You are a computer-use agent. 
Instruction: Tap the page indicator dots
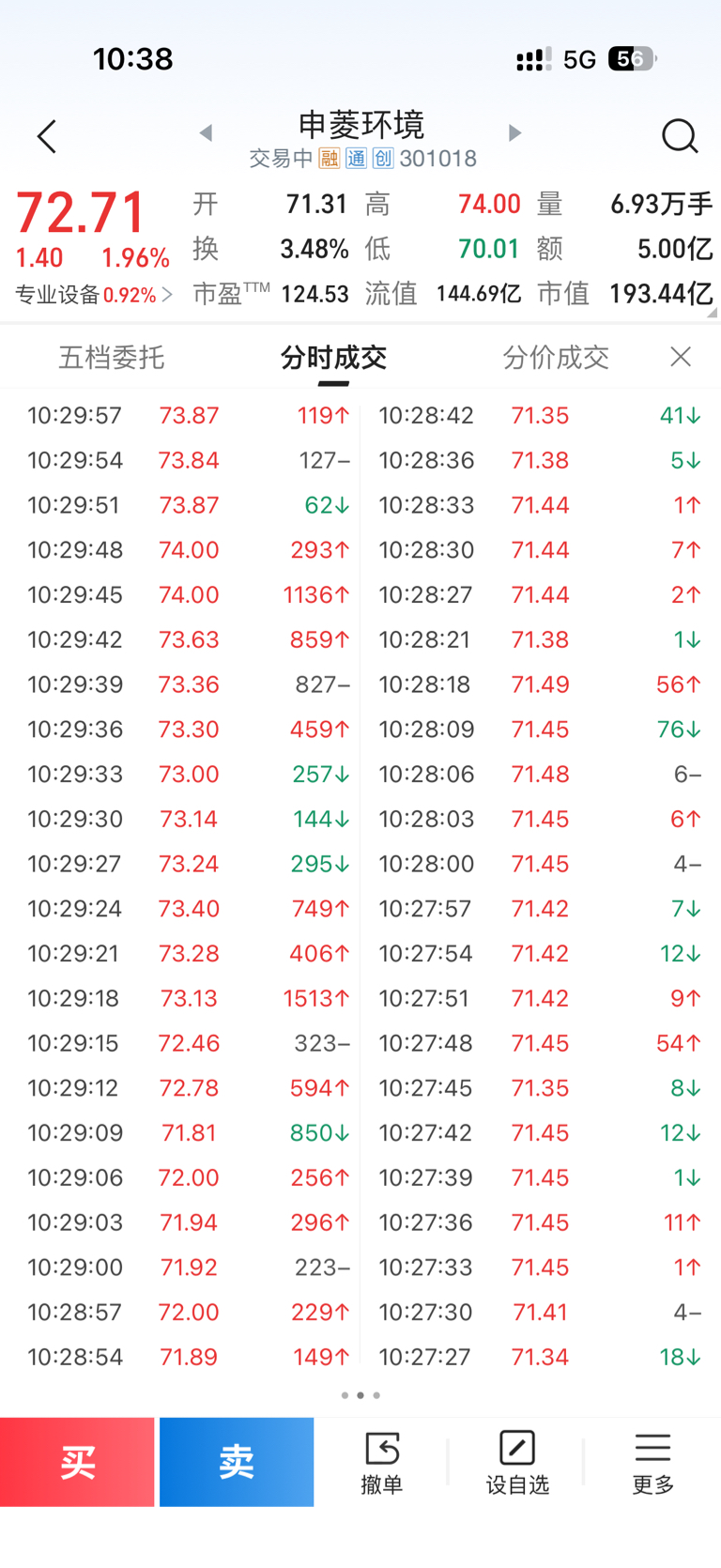click(x=360, y=1395)
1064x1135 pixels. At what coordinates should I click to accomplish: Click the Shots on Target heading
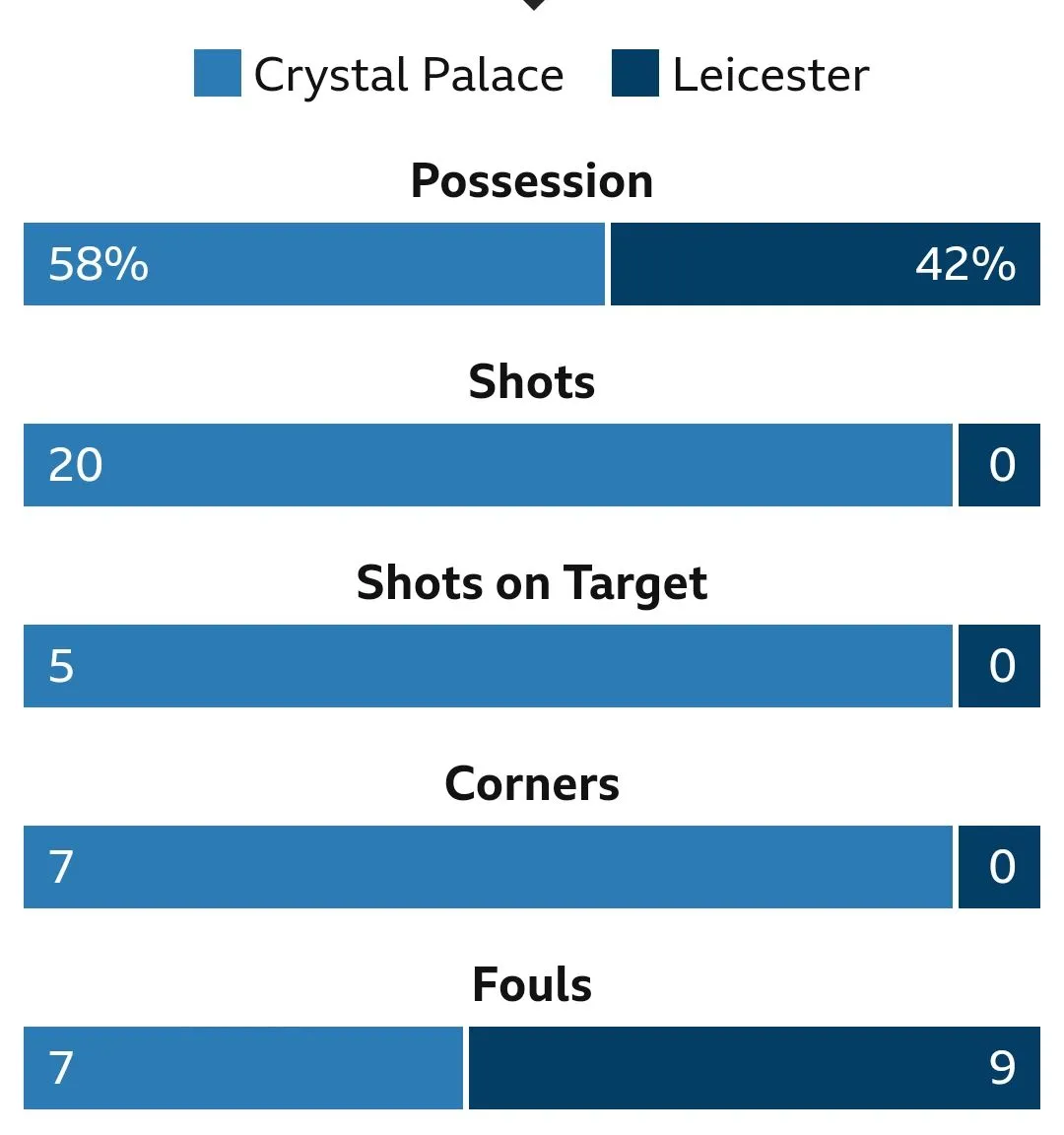click(532, 583)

────────────────────────────────────────

_WHAT THE TASK REQUIRES:_ Each line from the one containing "1064x1135 pixels. At" through the end of the records above is to be retyped exactly, with the pictures omitted and nothing added.

_YOUR SOLUTION:_
1064x1135 pixels. At what coordinates should I click to accomplish: Click the Shots on Target heading
click(532, 583)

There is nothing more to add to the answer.